Part of the queasiness I go on feeling is to do with my not enjoying the spectacle of authority being twitted. It doesn’t matter where we stand on Paxman, who sometimes performs the role of tweaker of the noses of authority himself – in this instance he was simply the voice of “how we normally talk about things” and Brand the spirit of anarchic mischief, licensed to spin like a naughty angel on a pin head. Some people enjoy the sight of kids making grown-ups look daft: I don’t. Not because I am by nature on the side of authority – I wouldn’t be a novelist if I were, and sometimes I too want to see it all go up in flames – but because I find cheeking cheap. It always upset me to see teachers outfoxed at school. Once, on the last day of term, our form-master was impersonated to his face by a boy with a reputation for unruliness. The class became a riot of celebration. It was like carnival – the usual order of things turned, for a brief moment, magnificently upside down. But for me, the indignity suffered by the teacher, though I no more cared for him than the others did, was unbearable to see. And I found nothing to applaud in my classmate’s spirit of unlawfulness. I would as soon have cheered on someone kicking a dog.

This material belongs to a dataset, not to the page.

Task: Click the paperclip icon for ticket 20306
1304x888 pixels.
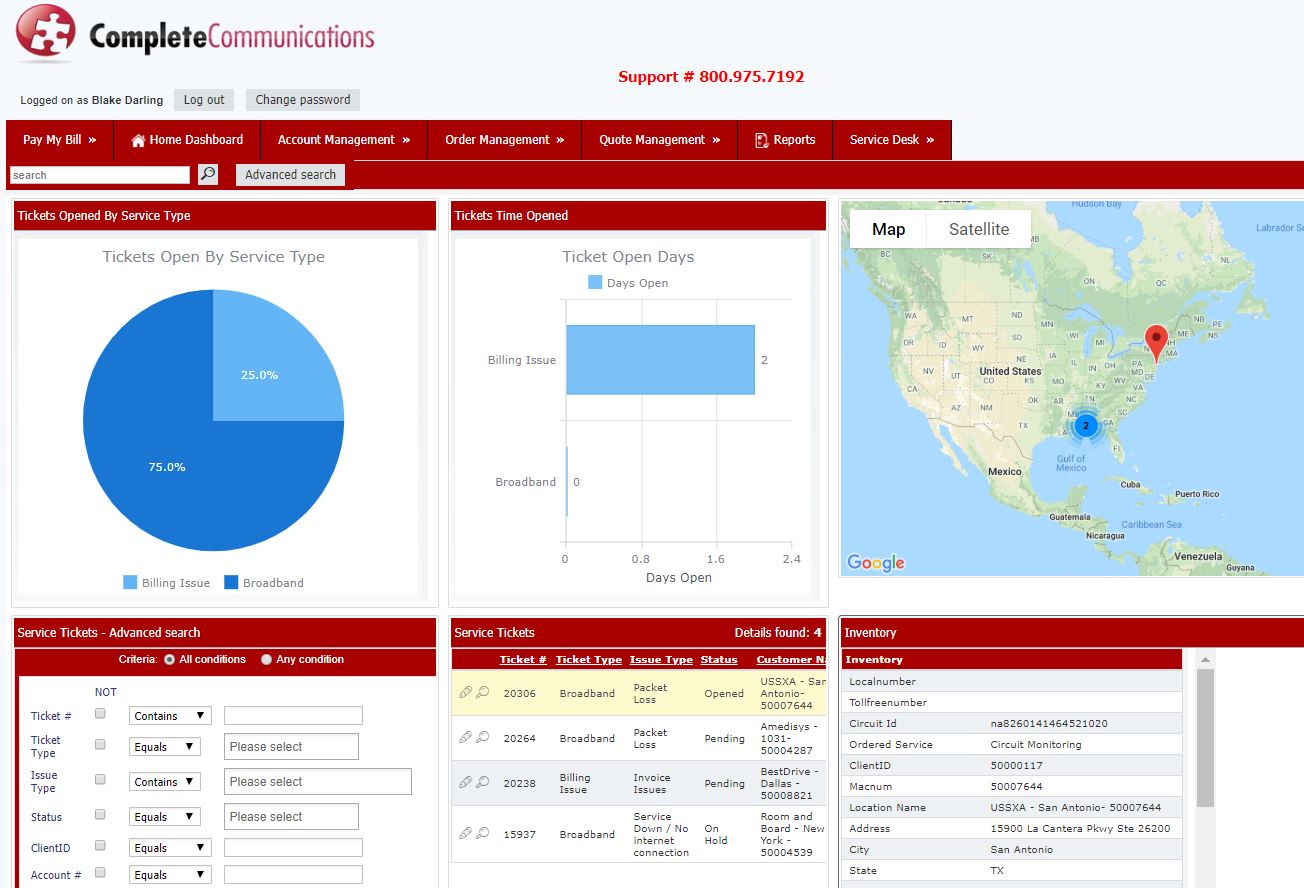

And it feels no different from the inside. On the rare occasions I have made light of people hamstrung by their seniority or over-seriousness, I have immediately felt ashamed. Not so much because of what was owing to them, as because of what had been released in me: a self-pleasing impishness that owed nothing to whatever cause I was espousing, but everything to the impulse to show off and belittle.

There is a media fad at the moment for inviting comedians to expatiate – to sound like Brand again – on serious matters, and since the distinction between comedy and seriousness is spurious anyway, I am glad of it. But the comedians are inclined to want it both ways, now showing how unexpectedly learned and passionate they are, and now reverting, when the going gets tough, to playing the fool. They turn themselves, in other words, into moving targets, while the poor old politician, economist or social worker has to sit there stodgily being himself and himself alone. This was the difficulty Paxman had with Brand: one minute he was talking, in tried Newsnight fashion, to a person with a particular platform and an unusually showy vocabulary, the next he was trying to lay hands on a will-o’-the-wisp whose words went off like firecrackers, never staying still long enough to have meaning.

If I was reminded at times of the trouble inquisitors have with George Galloway – wondering whether they’re talking to a serious politician with dangerously extreme views, or an ad hominem buffoon – I was reminded even more of those interminably tedious clowns in Shakespeare who mix madness with matter. These are impossible to reason with, since the moment you tackle them on matter they take cover in madness. Pertinent they might sometimes be, but they are seldom there when the essential business of the play is being settled. They are a sideshow at best.

I understand what this sideshow is for. When the king cannot see because he is lovesick, gullible, or simply too full of self-regard, a little jesting might restore him to his wits. Thus, when our politicians grow blind to the concerns of those they govern, it can’t hurt to expose them to ridicule. But we’d be fools ourselves to turn the clown into a better version of the thing he mocks. Scepticism demands that we mistrust everyone alike, the courtier and his jester.

As for lightening up Newsnight with guests from the world of fun, this is hardly a good idea given that it is one of the few moments of respite from the world of fun we have. Throwing Paxman into the animal cage might make for what some call “good television” but it’s an abrogation of Newsnight’s purpose. Or does television now want to call time on seriousness – except of the toy-soldier, firebrand sort – altogether?